Every line of the records that holds the word "repairs" should be copied.

:::

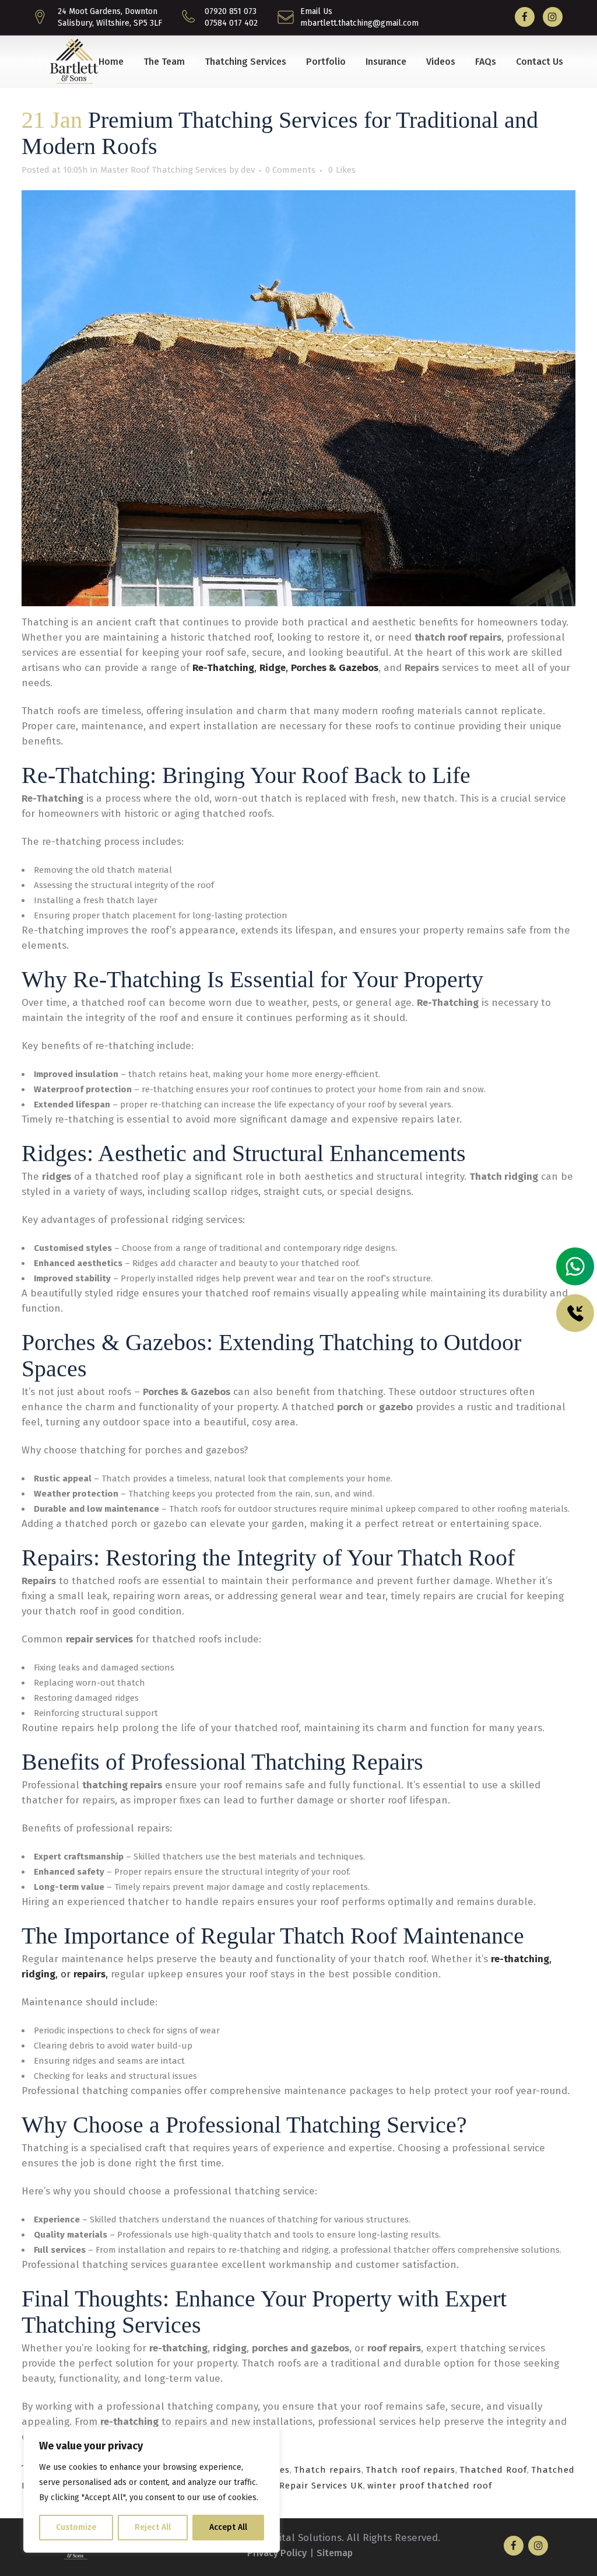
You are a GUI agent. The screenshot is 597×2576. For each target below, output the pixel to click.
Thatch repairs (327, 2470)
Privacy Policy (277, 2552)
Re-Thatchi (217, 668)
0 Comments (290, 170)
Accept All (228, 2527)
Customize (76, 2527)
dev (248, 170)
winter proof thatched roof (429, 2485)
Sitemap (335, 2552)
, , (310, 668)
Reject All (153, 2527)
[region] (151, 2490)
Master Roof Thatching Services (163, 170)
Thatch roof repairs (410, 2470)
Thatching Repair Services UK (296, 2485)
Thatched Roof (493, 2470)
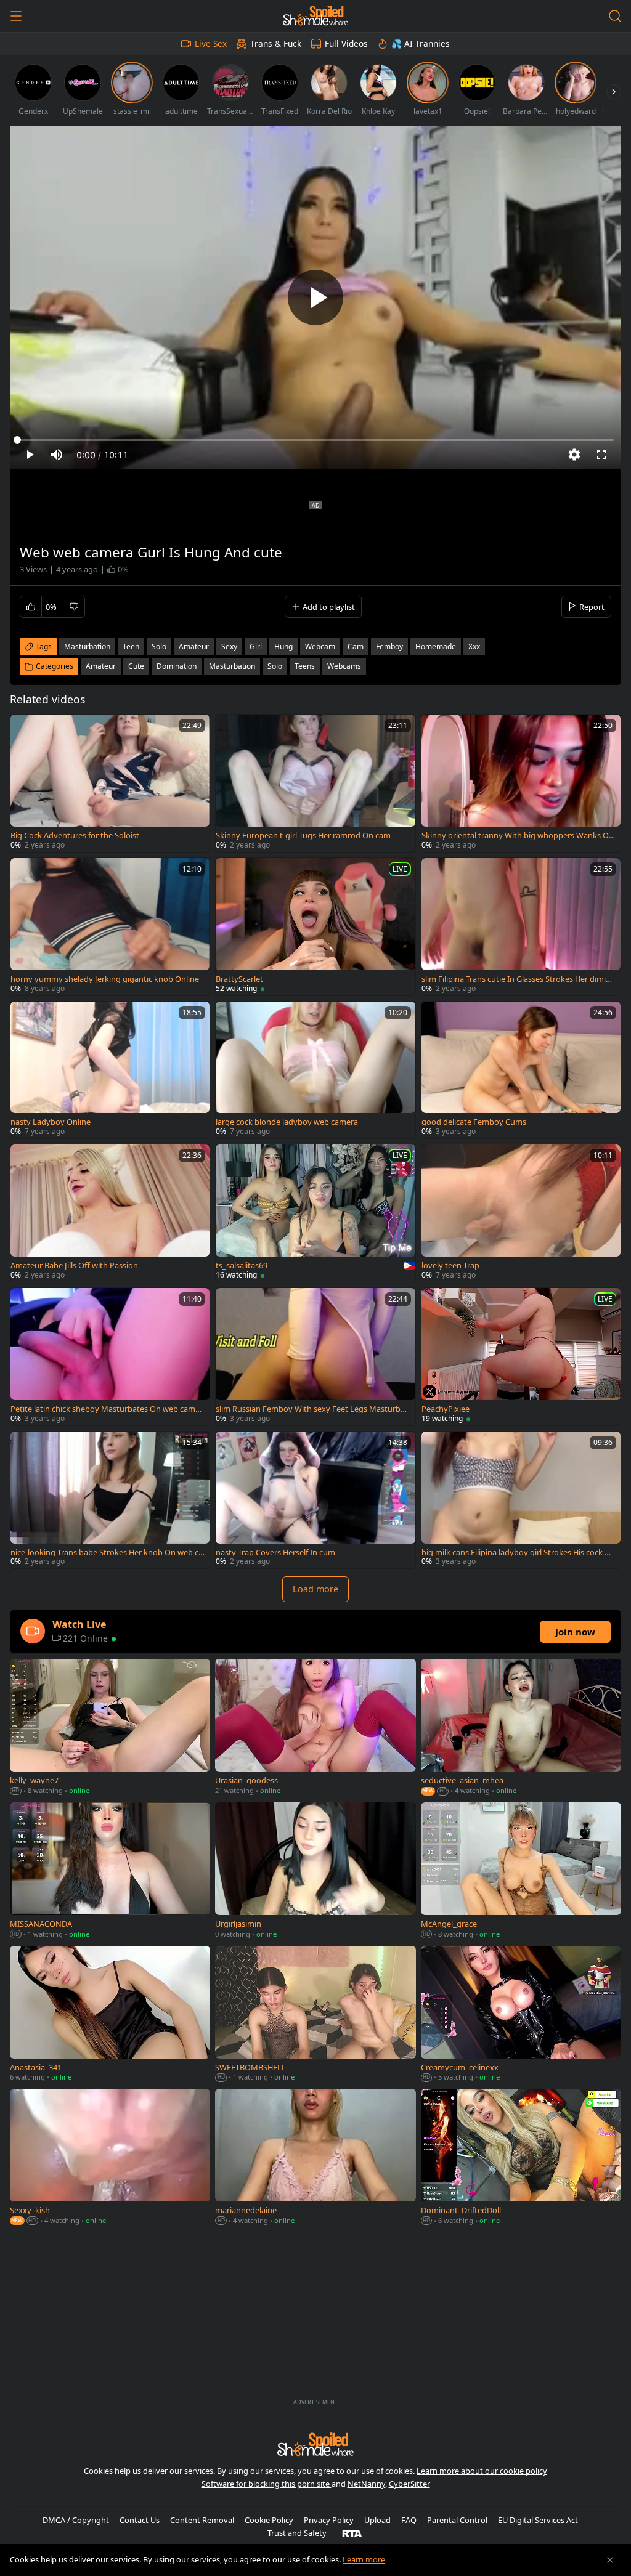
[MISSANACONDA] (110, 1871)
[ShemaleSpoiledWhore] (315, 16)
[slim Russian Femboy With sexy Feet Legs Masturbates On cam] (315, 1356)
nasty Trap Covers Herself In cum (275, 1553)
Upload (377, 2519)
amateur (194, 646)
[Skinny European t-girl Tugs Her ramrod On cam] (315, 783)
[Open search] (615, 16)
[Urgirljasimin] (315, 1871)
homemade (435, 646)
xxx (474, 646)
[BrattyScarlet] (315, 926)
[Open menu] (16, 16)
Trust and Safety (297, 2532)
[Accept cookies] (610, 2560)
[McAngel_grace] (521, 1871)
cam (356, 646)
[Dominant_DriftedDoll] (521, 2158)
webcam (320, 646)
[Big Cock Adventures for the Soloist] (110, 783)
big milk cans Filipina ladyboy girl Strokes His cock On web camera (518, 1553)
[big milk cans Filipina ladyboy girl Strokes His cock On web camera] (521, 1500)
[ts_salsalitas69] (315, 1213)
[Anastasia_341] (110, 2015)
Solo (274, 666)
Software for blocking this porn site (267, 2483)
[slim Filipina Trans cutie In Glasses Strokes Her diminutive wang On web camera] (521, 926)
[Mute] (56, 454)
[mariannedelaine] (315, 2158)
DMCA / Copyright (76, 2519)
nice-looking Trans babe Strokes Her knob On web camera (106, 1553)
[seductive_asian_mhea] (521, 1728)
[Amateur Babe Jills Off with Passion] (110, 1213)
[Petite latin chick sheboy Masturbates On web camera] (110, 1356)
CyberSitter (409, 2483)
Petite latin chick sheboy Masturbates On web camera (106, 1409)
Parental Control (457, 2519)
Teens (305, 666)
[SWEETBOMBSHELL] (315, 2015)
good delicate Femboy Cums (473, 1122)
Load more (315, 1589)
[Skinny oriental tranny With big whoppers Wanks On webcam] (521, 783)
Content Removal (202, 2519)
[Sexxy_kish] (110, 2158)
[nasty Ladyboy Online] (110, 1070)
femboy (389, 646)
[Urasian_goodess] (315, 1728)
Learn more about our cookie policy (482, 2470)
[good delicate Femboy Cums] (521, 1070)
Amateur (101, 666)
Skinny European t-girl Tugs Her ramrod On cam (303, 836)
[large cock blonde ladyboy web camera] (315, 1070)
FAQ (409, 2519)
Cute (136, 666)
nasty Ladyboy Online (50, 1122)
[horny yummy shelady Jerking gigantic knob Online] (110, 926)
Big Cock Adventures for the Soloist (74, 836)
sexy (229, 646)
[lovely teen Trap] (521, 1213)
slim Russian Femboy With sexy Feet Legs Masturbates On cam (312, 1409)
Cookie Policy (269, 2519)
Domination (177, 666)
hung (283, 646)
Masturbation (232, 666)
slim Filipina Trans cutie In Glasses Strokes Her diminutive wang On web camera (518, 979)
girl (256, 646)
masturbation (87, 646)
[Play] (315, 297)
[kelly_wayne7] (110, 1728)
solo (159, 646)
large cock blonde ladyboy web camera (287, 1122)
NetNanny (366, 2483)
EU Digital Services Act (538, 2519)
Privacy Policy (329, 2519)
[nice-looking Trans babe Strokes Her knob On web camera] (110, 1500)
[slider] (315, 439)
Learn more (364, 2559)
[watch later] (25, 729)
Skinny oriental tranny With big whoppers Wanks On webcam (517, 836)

:::

» **SOLUTION FOR THIS EXERCISE**
Thatch repairs (327, 2470)
Thatch roof repairs (410, 2470)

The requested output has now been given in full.